屋内越来越暗,张辰站起身走到墙边拉了下拉绳,昏暗灯光下他又拉开一个抽屉。
里面用玻璃压着一张照片,黑白照片,里面是两个年轻人,穿着那个时代的衣服站的笔直。虽然五官样貌在岁月残忍的手中被抹去,但在张辰的心中,他身边那人仍旧那么年轻,那么温润,笑起来带着一丝的羞涩。
那是……那是……他这辈子唯一爱过,爱了一辈子的人。
也是他最亏欠的人。
“徐进……”老人颤抖的声音被风吹散。
他对不起他,再也没脸去找他。
又是一日,张辰咳嗽几声,觉得胸部疼痛难忍,如同无数虫蚁啃咬,他又猛烈咳嗽一声,吐出一口血。张辰看着地面的血渍,有些发愣。
但很快,他踩了踩,将血渍掩藏到了泥土下。
终于又拿到了几个部件,他可以再好好的调整下,现在时间还不太准,一天都会慢个几分钟,声音也没调整好。
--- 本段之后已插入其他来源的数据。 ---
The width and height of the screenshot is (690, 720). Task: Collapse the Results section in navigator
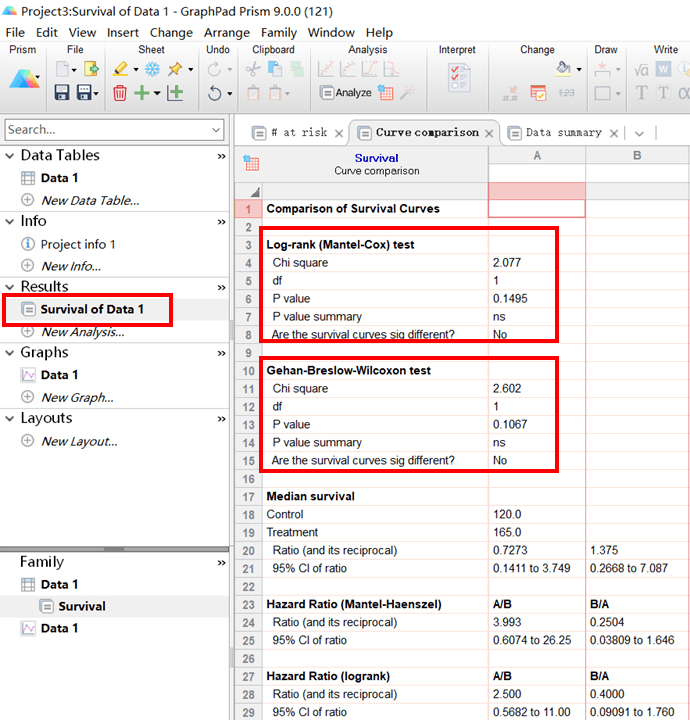click(9, 287)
月光……曾经他最喜欢的月光奏鸣曲,可惜现在荒腔走板,听上去很是渗人,就算装上了太阳能板,但还是会在阴雨天停下,呆呆傻傻的指针动都不动一分。
他知道自己的要求是高了点,一般的座钟是二十四小时要上发条,而纽扣电池的大概一年或者一年半。可是他想要做个长长久久,不需要上发条的闹钟给他。
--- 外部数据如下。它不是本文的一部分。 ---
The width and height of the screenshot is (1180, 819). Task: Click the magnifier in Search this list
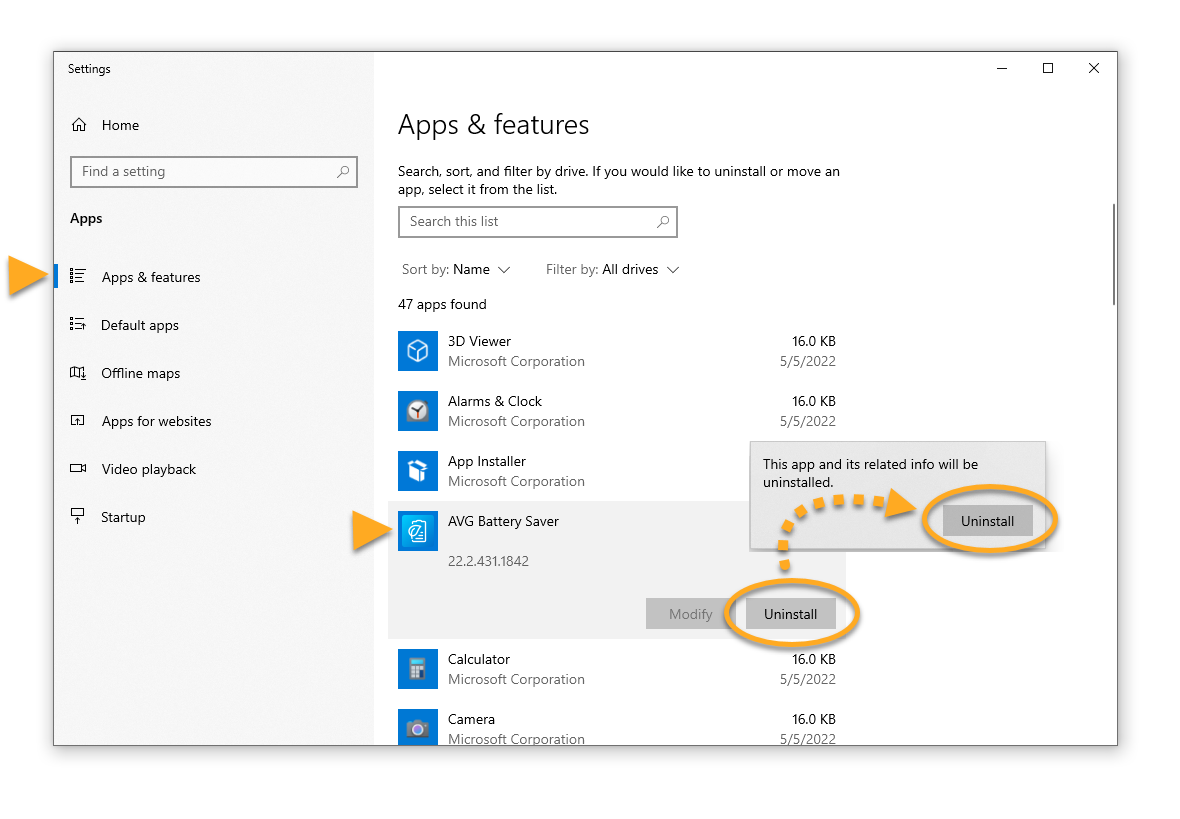662,222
这是他曾经答应过承诺过,也许他早忘了,但自己却牢牢的放在了心上。
钟体还是粗糙,需要打磨一下,不然容易划花了手,指针做的也让他不满意,可是没有更好的材料和部件,他只能做到这样。
张辰叹了口气,等下要去看看太阳能板。正想站起身,他又一块块的将墙壁砌好,现在身体虚弱,不知道什么时候会倒下。这个钟是为他所做,其他人都不需要知道。
将梯子搭到房梁,张辰气喘的和破了的风箱,他稍微休息了一下就开始往上爬,往上爬,想着是不是调整下角度,或者要不要换个板子?可是现在也没什么钱,这板子不便宜。就算再节衣缩食也省不下几个钱。
一级,又一级,疼痛如同大锤一般猝不及防的狠狠撞到他的胸口,老人眼前发黑,手根本抓不住梯子,摇摇晃晃的直接往地上倒去。
砰-的一声。
老人闭着眼睛躺在冷冰冰的地面,血越来越多。
风吹过窗,吹过老人的白发。
短短又长长,张辰面前光怪陆离,如同万花筒般闪现各种绚烂图案。里面……他看到了他,年轻的他,年轻温和俊秀的他。
徐进。
徐进。
总是温和笑着,虽说从小在孤儿院长大却一直上进,他的同学,他的爱人,他唯一辜负唯一彻底伤害的人。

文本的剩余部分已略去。